What is being asked
Please transcribe the listing below in full and word for word, without its pictures.

======

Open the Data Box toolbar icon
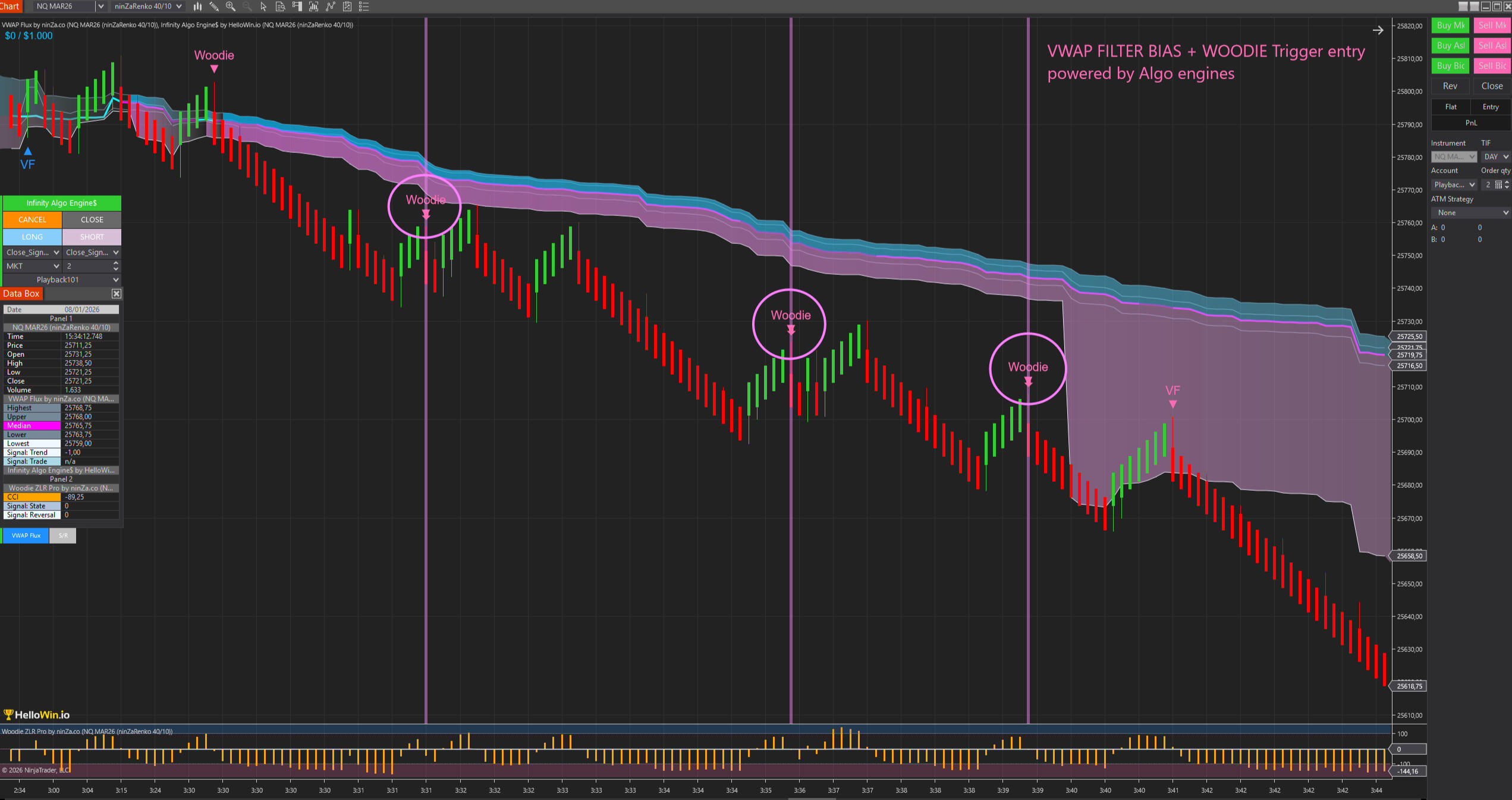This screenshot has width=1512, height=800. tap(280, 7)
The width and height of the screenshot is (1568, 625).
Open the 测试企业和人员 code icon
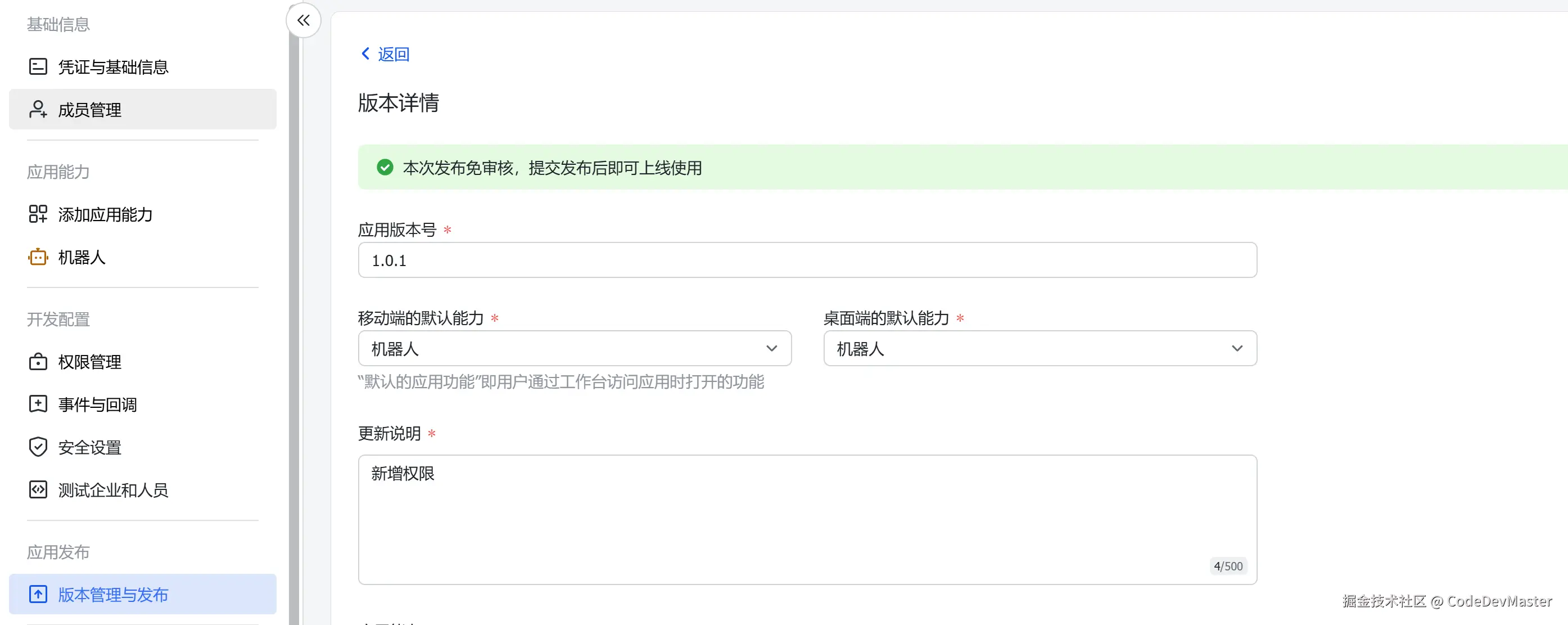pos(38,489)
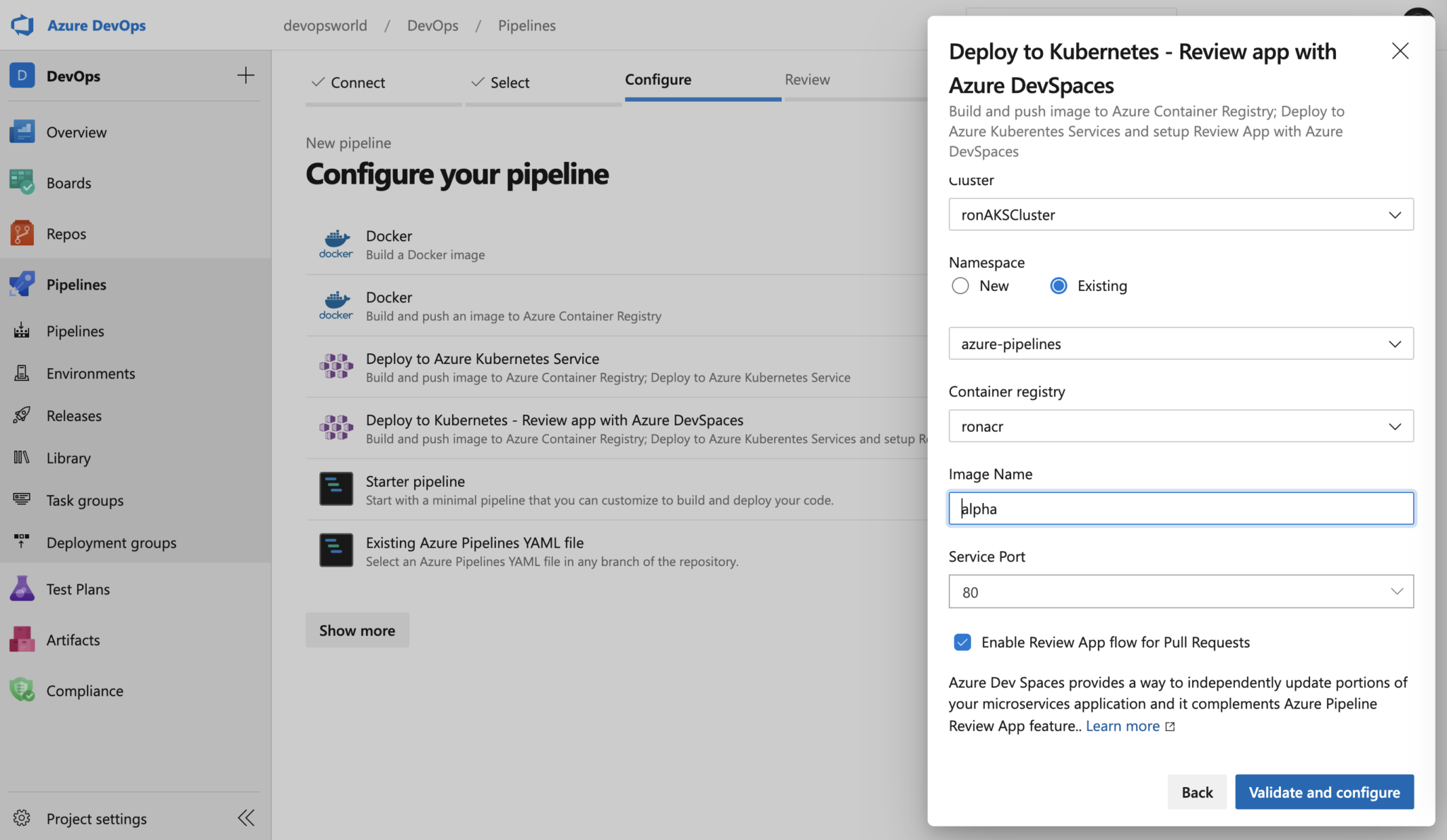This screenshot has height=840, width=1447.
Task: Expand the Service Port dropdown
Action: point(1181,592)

======

The answer
Open the Data Box toolbar icon
This screenshot has width=1512, height=800. tap(280, 7)
The width and height of the screenshot is (1568, 625).
Open the 测试企业和人员 code icon
pos(38,489)
This screenshot has height=840, width=1447.
Task: Expand the Service Port dropdown
Action: point(1181,592)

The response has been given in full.